Word and element location lines
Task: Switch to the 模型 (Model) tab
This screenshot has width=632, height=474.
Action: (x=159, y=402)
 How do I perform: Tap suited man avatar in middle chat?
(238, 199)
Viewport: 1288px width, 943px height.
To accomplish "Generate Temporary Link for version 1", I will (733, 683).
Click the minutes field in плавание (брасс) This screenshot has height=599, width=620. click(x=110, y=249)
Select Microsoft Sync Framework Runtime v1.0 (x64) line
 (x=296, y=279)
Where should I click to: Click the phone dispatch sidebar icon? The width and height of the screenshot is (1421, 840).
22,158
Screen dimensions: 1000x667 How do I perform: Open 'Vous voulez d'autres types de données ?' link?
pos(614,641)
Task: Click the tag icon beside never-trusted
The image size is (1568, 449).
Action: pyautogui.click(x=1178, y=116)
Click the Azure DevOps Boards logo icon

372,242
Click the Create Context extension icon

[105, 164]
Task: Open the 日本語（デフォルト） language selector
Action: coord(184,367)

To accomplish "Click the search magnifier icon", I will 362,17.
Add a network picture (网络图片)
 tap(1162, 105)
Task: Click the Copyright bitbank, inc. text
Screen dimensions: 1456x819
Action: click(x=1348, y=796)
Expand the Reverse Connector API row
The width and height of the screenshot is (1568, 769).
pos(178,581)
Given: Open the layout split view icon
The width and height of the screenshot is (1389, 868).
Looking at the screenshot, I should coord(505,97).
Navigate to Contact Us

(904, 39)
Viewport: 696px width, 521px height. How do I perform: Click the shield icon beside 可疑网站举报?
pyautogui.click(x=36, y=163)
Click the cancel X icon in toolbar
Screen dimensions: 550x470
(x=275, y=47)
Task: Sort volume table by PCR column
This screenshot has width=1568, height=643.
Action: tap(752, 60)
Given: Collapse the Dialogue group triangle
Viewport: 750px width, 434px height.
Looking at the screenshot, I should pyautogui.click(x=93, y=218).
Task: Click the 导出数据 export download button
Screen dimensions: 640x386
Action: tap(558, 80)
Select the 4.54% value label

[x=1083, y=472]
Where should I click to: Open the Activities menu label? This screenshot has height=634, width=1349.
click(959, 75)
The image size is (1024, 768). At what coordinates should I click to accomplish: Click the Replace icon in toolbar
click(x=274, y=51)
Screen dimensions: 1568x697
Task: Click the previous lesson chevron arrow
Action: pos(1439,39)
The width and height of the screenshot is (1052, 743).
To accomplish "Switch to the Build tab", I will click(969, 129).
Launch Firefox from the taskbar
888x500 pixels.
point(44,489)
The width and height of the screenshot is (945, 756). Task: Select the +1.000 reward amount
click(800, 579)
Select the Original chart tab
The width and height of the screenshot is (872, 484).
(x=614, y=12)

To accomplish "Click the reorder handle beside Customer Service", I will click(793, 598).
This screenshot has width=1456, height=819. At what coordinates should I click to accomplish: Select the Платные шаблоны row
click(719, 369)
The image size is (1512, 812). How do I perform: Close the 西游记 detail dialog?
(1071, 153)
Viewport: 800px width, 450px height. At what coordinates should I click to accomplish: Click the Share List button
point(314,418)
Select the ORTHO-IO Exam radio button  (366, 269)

- _What is needed_
Duplicate all of the lines above without any changes.

- _The response_
Task: Switch to the 模型 (Model) tab
This screenshot has width=632, height=474.
Action: (x=159, y=402)
 How do I perform: Tap suited man avatar in middle chat?
(238, 199)
Viewport: 1288px width, 943px height.
To accomplish "Generate Temporary Link for version 1", I will (733, 683).
Click the minutes field in плавание (брасс) This screenshot has height=599, width=620. click(x=110, y=249)
Select Microsoft Sync Framework Runtime v1.0 (x64) line
 (x=296, y=279)
Where should I click to: Click the phone dispatch sidebar icon? The width and height of the screenshot is (1421, 840).
22,158
Screen dimensions: 1000x667 How do I perform: Open 'Vous voulez d'autres types de données ?' link?
pos(614,641)
Task: Click the tag icon beside never-trusted
The image size is (1568, 449).
Action: pyautogui.click(x=1178, y=116)
Click the Azure DevOps Boards logo icon

372,242
Click the Create Context extension icon

[105, 164]
Task: Open the 日本語（デフォルト） language selector
Action: coord(184,367)

To accomplish "Click the search magnifier icon", I will 362,17.
Add a network picture (网络图片)
 tap(1162, 105)
Task: Click the Copyright bitbank, inc. text
Screen dimensions: 1456x819
Action: click(x=1348, y=796)
Expand the Reverse Connector API row
The width and height of the screenshot is (1568, 769).
pos(178,581)
Given: Open the layout split view icon
The width and height of the screenshot is (1389, 868).
Looking at the screenshot, I should coord(505,97).
Navigate to Contact Us

(904, 39)
Viewport: 696px width, 521px height. How do I perform: Click the shield icon beside 可疑网站举报?
pyautogui.click(x=36, y=163)
Click the cancel X icon in toolbar
Screen dimensions: 550x470
(x=275, y=47)
Task: Sort volume table by PCR column
This screenshot has width=1568, height=643.
Action: tap(752, 60)
Given: Collapse the Dialogue group triangle
Viewport: 750px width, 434px height.
Looking at the screenshot, I should pyautogui.click(x=93, y=218).
Task: Click the 导出数据 export download button
Screen dimensions: 640x386
Action: tap(558, 80)
Select the 4.54% value label

[x=1083, y=472]
Where should I click to: Open the Activities menu label? This screenshot has height=634, width=1349.
click(959, 75)
The image size is (1024, 768). At what coordinates should I click to accomplish: Click the Replace icon in toolbar
click(x=274, y=51)
Screen dimensions: 1568x697
Task: Click the previous lesson chevron arrow
Action: pos(1439,39)
The width and height of the screenshot is (1052, 743).
To accomplish "Switch to the Build tab", I will click(969, 129).
Launch Firefox from the taskbar
888x500 pixels.
point(44,489)
The width and height of the screenshot is (945, 756). Task: Select the +1.000 reward amount
click(800, 579)
Select the Original chart tab
The width and height of the screenshot is (872, 484).
(x=614, y=12)

To accomplish "Click the reorder handle beside Customer Service", I will click(793, 598).
This screenshot has width=1456, height=819. At what coordinates should I click to accomplish: Select the Платные шаблоны row
click(719, 369)
The image size is (1512, 812). How do I perform: Close the 西游记 detail dialog?
(1071, 153)
Viewport: 800px width, 450px height. At what coordinates should I click to accomplish: Click the Share List button
point(314,418)
Select the ORTHO-IO Exam radio button  (366, 269)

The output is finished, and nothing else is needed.